Apply what you read:
1: In the post about a bout of depression, what does the writer say they will do if the current steps toward better physical self-care stop working?
2: Carry on the post about a bout of depression from its final sentence.

Given text:

────────────────

Yet again, it has been a while since I’ve written anything here. Not that I haven’t wanted to, or thought about it! Briefly, I’ll just say that I was dealing with (what I hope is) a mild bout of depression, which is something that pops up from time to time. I hate how it immobilizes me, both mentally and physically. It can sneak up too, as it did this time, slowly draining the color from my life until I suddenly realize that a pattern is forming.
This recent one surprised me, as my life has generally been really positive for the last few months. I know I wrote several months ago (or more?) about the sudden changes in work for my partner and I, and moving to a new apartment that had made so much of my daily life unrecognizable in such a short period of time. Perhaps it is the settling in, the wearing off of any newness, that allowed my mood to slide? More likely, it is chemical, and if the current steps I’ve taken to create a positive momentum through taking better care of my physical self don’t continue to work, I’ll be visiting my doctor. (Medication can provide a useful leg-up when necessary.) But it got me thinking about something I’ve been wanting to write about: how a change of place can offer such a drastic change of perspective.

────────────────

(Pixel coordinate grounding data)
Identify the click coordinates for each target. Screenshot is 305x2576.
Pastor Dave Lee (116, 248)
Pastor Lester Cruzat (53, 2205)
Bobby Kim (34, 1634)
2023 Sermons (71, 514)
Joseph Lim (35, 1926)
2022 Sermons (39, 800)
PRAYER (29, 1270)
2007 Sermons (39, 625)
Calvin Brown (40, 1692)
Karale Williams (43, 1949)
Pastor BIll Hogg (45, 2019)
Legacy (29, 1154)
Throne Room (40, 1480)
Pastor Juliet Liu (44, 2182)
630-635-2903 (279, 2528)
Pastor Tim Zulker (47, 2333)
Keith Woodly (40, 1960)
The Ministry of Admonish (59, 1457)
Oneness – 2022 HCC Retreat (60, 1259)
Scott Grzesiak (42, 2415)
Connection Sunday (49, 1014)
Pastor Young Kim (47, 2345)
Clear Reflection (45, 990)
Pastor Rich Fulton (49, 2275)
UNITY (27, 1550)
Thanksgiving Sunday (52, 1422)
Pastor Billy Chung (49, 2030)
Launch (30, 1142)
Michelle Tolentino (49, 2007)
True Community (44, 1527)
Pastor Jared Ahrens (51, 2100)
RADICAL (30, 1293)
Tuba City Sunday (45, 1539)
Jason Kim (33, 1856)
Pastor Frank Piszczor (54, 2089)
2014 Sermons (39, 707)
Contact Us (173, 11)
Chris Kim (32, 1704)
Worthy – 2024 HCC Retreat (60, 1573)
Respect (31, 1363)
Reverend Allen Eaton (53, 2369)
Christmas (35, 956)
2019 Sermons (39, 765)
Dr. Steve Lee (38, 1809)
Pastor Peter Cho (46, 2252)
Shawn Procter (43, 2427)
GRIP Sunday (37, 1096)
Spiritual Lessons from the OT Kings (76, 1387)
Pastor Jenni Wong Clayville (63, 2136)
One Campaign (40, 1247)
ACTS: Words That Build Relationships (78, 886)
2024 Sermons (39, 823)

────────────────

Answers below:
1: The writer will visit their doctor.

2:
Of course, depression can be looked at as a state of mind, and it certainly gives a different perspective. While it isn’t a place I want to be, it affects the senses and the way one looks at the outside world. But what I really have been thinking about is the clarity that can come after a trip to another place. I’ve done more traveling in the last six months than usual. There was a three week trip to Minnesota for training, a brief drive down to Arcata for an art opening, a long weekend in San Francisco/Santa Cruz with friends, a day trip to Portland to hear an author I admire, and last week I spent a couple of days with family in Yakima. Some of these were new places, some are places I have visited many times before. Each one offered a different vantage point from which to view my “regular” life back at home.
It was interesting that I returned home from each place with new energy, especially from my California visits. I was able to evaluate things in my life from outside my normal sphere of influence, able to get a big picture view of what my life looked like from afar. I think this what makes travel so useful, whether one is going ten or ten thousand miles away from home. Really, it is the same effect that a lot of companies seek when they send employees on corporate retreats to fuel new ideas from new perspectives. From my most recent visit to eastern Washington, I got to see and reconnect with family and also to really look critically at my life. Is my relationship with my partner on solid ground? Am I working towards the right goals? What kind of changes can I make to increase my personal authenticity?
Seeing where changes need to be made is one thing, taking action to change them is another. And I think that sometimes, seeing what needs to be changed can be disheartening, in that there may not be an easy or quick way to make the change. And yet… as that quote I saw written on a railing in Santa Cruz said, “The obstacle is the path.”